The report found that the largest charities in England and Wales had combined reserves of £39.5bn as of March 2022, compared to £46bn in 2021

The combined reserves of the largest 40 charities in England and Wales that sponsor defined benefit (DB) pensions schemes fell by £6.5bn from 2021 to 2022, analysis from Hymans Robertson has found.

The report, DB pension funding in the charitable sector, found that the largest charities in England and Wales had combined reserves of £39.5bn as of March 2022, compared to £46bn in 2021.

However, the aggregate DB liabilities of the charities remained constant at around £9.5bn.

The average funding level of the biggest charities’ pension schemes was 91 per cent and 12 charities had a funding level over 100 per cent, although the report stated that there was ‘a fall in average funding level’, which it attributed to a drop in scheme assets.

The British Council had the best funding level at over 180 per cent, according to the analysis, followed by The British Red Cross’s Society’s scheme with a funding level of over 120 per cent.

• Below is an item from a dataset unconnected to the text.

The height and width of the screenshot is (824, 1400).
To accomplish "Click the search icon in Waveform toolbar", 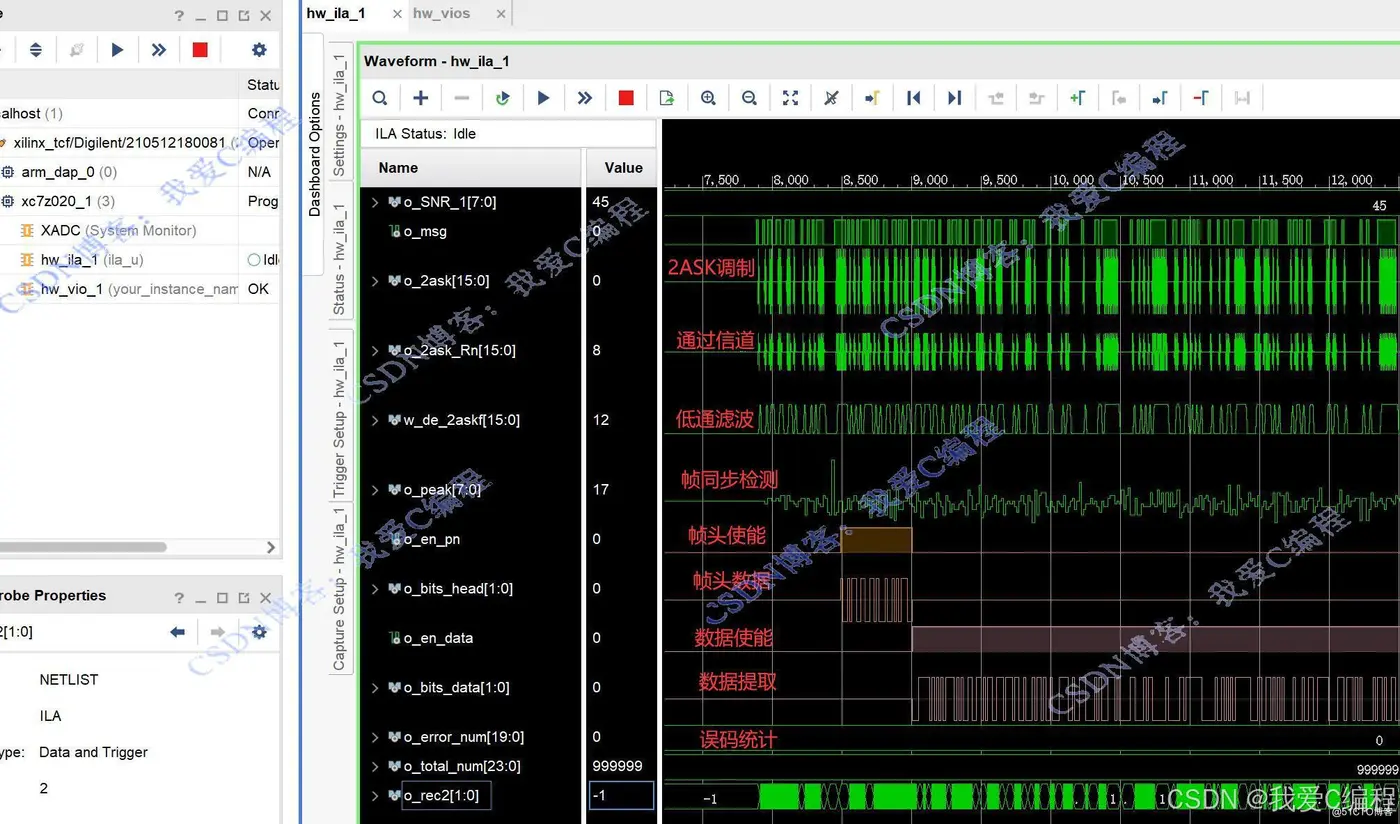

Reflecting on the findings, Hymans Robertson head of pensions consulting for charities, Heather Allingham, suggested that the combined problems could put charities’ pensions schemes in a challenging position.

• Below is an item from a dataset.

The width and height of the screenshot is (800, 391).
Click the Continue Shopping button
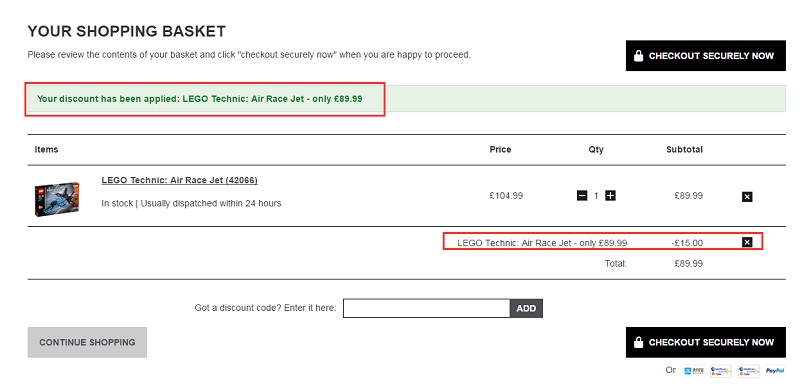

In light of this, Hymans Robertson urged charities' DB trustees to review their covenant interaction, consider the impact of Covid-19 on their scheme, as well as impact of high inflation, and review their approach to GMP equalisation.

Allingham stated: Ongoing communication on a few key things would help manage future pressures and maintain the delicate balance of a good level of charitable support and the ability to fund pension deficits.

First, starting an open dialogue about immediate challenges as well as longer-term risks will help charities and pension scheme trustees to build a shared understanding of the challenges to income, reserves and therefore the implication on covenant ratings and available cash, Allingham said.

Conversations about covenant leakage should also be included here, and although this is less of an issue for charities than for corporates, it will help to ensure the pensions scheme is treated equitably alongside other stakeholders, Allingham said. Additionally, looking at ways to increase scheme security, such as giving the pension scheme a charge over a charity asset or introducing a contingent contribution structure to support more investment risk or lower cash contributions, is one way to manage during this time.